Cependant, la ferme compte déjà un groupe de coopérateurs qui s’impliquent bénévolement chaque semaine. « Comme la coopérative existe depuis quatre ans, l’enthousiasme initial s’est un peu essoufflé. »confie Maxime. LE BAP donc ramène un vent nouveau et puis, sans eux, « Je n’aurais jamais pu joindre les Bruxellois ».
Parmi les bénévoles présents ce jour-là, beaucoup venaient de la ville. Et beaucoup soutiennent, à leur manière, l’agriculture locale et paysanne. Comme Élodie, qui travaille pour la compagnie de théâtre Adoc, à l’origine du festival Nourrir Bruxelles. « Dans ce contexte, je collabore avec le BAP et je voulais un peu de béton »dit-elle.
Ou encore Mélissa et Florence qui cueillent elles-mêmes leurs légumes à la ferme des Cinq Branches à Soumagne. C’est là, lors d’un chantier, qu’ils entendirent parler du BAPet qu’ils voulaient « regardez-y de plus près, plutôt que sur Instagram »» dit Florence, fromagère de métier.

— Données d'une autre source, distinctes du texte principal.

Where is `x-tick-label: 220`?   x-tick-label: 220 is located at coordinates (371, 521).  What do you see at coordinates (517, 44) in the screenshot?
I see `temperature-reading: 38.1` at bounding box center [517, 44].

Consciente des conditions de travail difficiles, Mélissa, qui étudie l’agronomie, a également souhaité « comprendre les techniques agricoles » et « aider à promouvoir ces activités ». Pour Alexandra, étudiante en architecture à Liège, « passionné de gastronomie et de producteurs »participer à ces projets vous permet de « changer d’idée ». Éric suit une formation en permaculture après avoir travaillé comme « indépendant sur le toit »et j’aimerais créer un « jardin qui nourrit et guérit ».
En plus d’apporter « un soutien concret aux agriculteurs »les projets participatifs offrent des moments de partage entre agriculteurs et bénévoles, autant d’occasions d’échanger et d’aborder certains sujets… Marieke, d’origine flamande, en profite pour comprendre les enjeux politiques. « Sentez-vous une différence avec le nouveau gouvernement wallon ? ? » [1] demande-t-elle à Simon, un râteau à la main. « Il y a de l’inertie. […] Dans un marché mondialisé, [les producteurs wallons] sont déclassés. Nous avons besoin d’une agriculture locale, là où nous mangeons et où nous produisons »répond ce dernier.

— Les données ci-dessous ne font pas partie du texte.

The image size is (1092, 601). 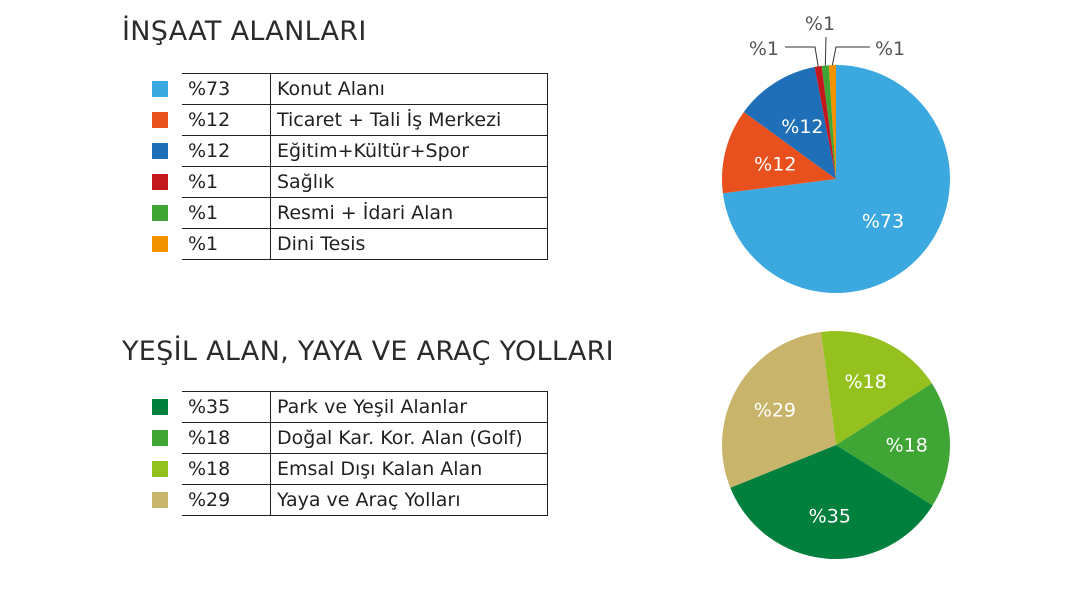 I want to click on construction-legend-row: %1 Sağlık, so click(x=350, y=182).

« Si nous ne modifions pas l’équilibre des pouvoirs, les agriculteurs continueront d’être écrasés »
Arrêter d’accorder de l’argent public à l’agro-industrie et à la malbouffe et promouvoir plutôt l’agriculture paysanne et relocaliser l’alimentation : voici les revendications formulées par les Brigades d’action paysanne à travers les mobilisations politiques. « Un coup de main sur le terrain est précieux, mais si nous ne modifions pas structurellement l’équilibre des pouvoirs, les agriculteurs continueront d’être écrasés par le système dominant. Il faut conjuguer la force des citoyens avec celle des agriculteurs si l’on veut un jour manger une alimentation saine et qui rémunère équitablement ceux qui la produisent. »argues Marie-Hélène Lefèvre.

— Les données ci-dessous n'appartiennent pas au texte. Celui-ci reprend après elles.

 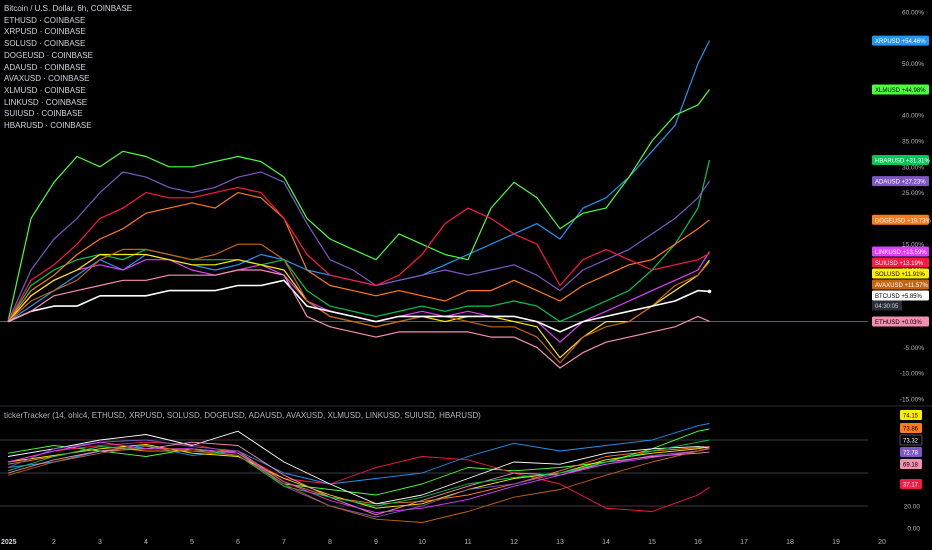 I want to click on value-badge-text: LINKUSD +13.59%, so click(x=901, y=253).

Des actions publiques de désobéissance civile sont parfois menées en solidarité avec les associations et les syndicats. Le 17 avril, Journée mondiale des luttes paysannes, une manifestation suivie de plantation de pommes de terre sur une parcelle menacée par un projet agrivoltaïque a été organisée à Aiseau-Presles, « pour nous rappeler que la fonction première de ces terres doit être de nous nourrir »dit le brigadiste.